Der Grad der Betroffenheit richtet sich nach der ideologischen Herkunft der Täter
Werfen wir einen kurzen Blick auf den unterschiedlichen Umgang mit Ereignissen, die mit Tätern aus unterschiedlichen Richtungen in Zusammenhang stehen. Beispielsweise das Attentat auf den Berliner Weihnachtsmarkt des Anis Amri und der Anschlag auf die Synagoge in Halle, wofür ein rechtsradikaler Täter verantwortlich ist. Obwohl die Kanzlerin auch zum Weihnachtsmarkt-Massaker ihre leere Sprechblase verlauten ließ, ihre Gedanken wären bei den Opfern und ihren Angehörigen, hat sie es nicht für nötig erachtet, sich ernsthaft um ebendiese zu kümmern. Weder Bundespräsident noch Kanzlerin sind auf die Idee gekommen, mit einer Gedenkstunde an den Jahrestagen daran zu erinnern und ihre Betroffenheit zu bekräftigen. Ganz anders wird der Anschlag auf die Synagoge in Halle behandelt. Jedes Jahr wird groß daran erinnert und selbstverständlich bekunden Kanzlerin und Bundespräsident ihre Solidarität mit den jüdischen Mitbürgern. Das ist nicht nur ungefährlich für die Karriere, sondern dient auch dazu, immerfort die „Gefahr von Rechts“ überhöht darzustellen. Jedenfalls im Verhältnis zu den Anschlägen aus den Reihen der Antifa und den Morden islamischer Migranten. Ja, die Gefahr kommt von Rechts, ist die Botschaft.

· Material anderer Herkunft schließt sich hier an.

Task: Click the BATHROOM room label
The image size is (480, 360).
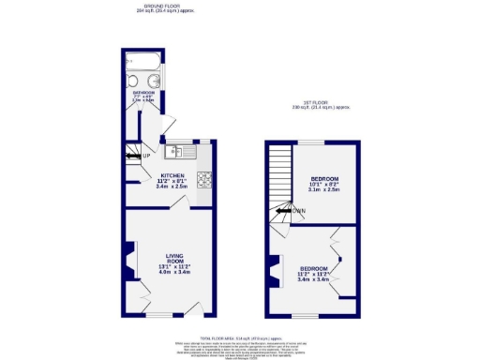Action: (x=143, y=94)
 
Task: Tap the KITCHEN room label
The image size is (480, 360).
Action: (x=172, y=175)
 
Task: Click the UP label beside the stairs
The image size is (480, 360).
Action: (x=147, y=156)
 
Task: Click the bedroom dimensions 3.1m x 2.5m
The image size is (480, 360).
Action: (x=324, y=190)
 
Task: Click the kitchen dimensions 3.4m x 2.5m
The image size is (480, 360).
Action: (x=172, y=187)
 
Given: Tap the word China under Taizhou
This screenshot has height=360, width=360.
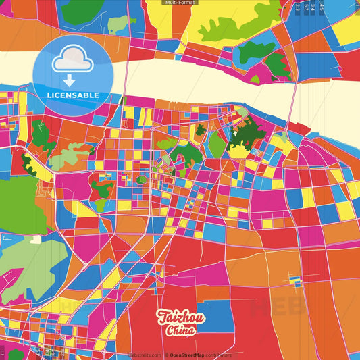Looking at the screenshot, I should pyautogui.click(x=179, y=331).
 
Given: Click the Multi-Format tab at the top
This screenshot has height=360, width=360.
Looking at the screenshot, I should pyautogui.click(x=180, y=3).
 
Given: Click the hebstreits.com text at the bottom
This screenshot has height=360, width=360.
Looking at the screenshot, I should pyautogui.click(x=145, y=355).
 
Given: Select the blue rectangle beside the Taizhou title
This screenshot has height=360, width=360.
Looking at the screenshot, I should pyautogui.click(x=209, y=317).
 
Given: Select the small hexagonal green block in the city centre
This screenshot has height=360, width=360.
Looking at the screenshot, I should pyautogui.click(x=142, y=180).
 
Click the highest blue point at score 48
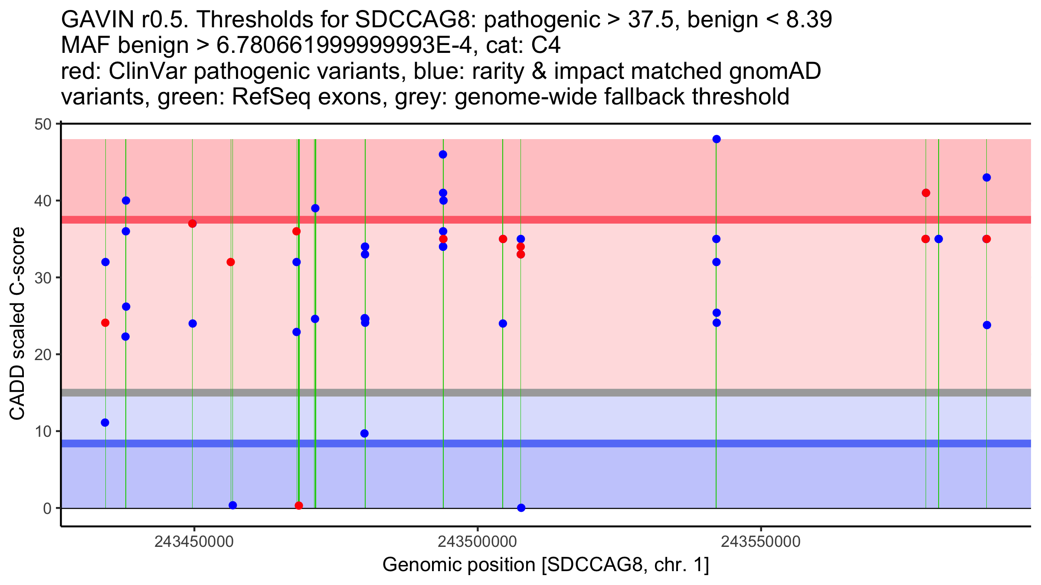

Ziemlich aktuell sind noch die Messermorde von Würzburg. Natürlich haben die großen Honoratioren ihr Mitgefühl und ihre Betroffenheit geäußert, aber das war’s dann auch. Für eine persönliche Anreise hatte der Terminkalender keinen Platz mehr. Wie schnell wurde der Mantel des Schweigens darüber ausgebreitet und ich gehe jede Wette ein, dass es keine Erinnerungsveranstaltungen geben wird an den folgenden Jahrestagen der Bluttat. Während der Attentäter in Halle selbstverständlich schuldfähig ist und hart bestraft wird, wird dem migrantischen Täter in Würzburg im Eiltempo Schuldunfähigkeit attestiert und er wird nicht bestraft, sondern in die Psychiatrie eingewiesen. Wie lange er dort verbleiben muss, steht in den Sternen. Jedenfalls hat bis jetzt kein Gericht darüber befunden und wenn doch, ist es nicht publiziert worden. Können da die Mitgefühls- und Betroffenheitserklärungen von Merkel & Co. irgendwie ehrlich sein?

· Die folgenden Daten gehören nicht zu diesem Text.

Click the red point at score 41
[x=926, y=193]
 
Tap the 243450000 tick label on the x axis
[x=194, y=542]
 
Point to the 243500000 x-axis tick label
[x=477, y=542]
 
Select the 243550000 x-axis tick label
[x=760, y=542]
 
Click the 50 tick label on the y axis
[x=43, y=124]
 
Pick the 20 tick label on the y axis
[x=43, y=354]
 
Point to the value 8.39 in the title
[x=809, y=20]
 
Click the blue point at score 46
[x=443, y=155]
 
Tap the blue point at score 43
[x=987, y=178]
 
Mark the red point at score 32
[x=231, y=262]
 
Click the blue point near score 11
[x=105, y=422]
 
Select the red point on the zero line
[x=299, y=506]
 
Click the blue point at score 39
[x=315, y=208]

Politisch korrekte Sprechblasen um die Gunst der Wähler
Darf es überhaupt selektive Abstufungen an Betroffenheit geben, wenn es um den unnötigen Verlust von Menschenleben geht? Können es mehr als leere Sprechblasen sein, wenn Mitgefühl für Ereignisse geheuchelt wird, die irgendwo fernab geschehen sind und uns eigentlich nicht wirklich etwas angehen? Wenn Betroffenheit verkündet wird für einige Opfer von Katastrophen irgendwo, aber kein Wort darüber verloren wird, wenn unser Verbündeter und Hegemon USA Hunderttausende mit Bomben und Drohnen in den Tod schickt? Kann es mehr als politisches Kalkül sein, wenn sich Merkel & Co. für das Wohlergehen von Chodorchowsky oder Navalny einsetzen, aber das seit Jahren anhaltende Foltergefängnis von Julian Assange einfach ignorieren? Oder das der Insassen von Guantanamo? Angesichts dieser selektiven Behandlung nicht einmal gleichwertiger Vorgänge können sämtliche Äußerungen von Politikern an Betroffenheit und Mitgefühl nur gelogen, politisch motiviert sein.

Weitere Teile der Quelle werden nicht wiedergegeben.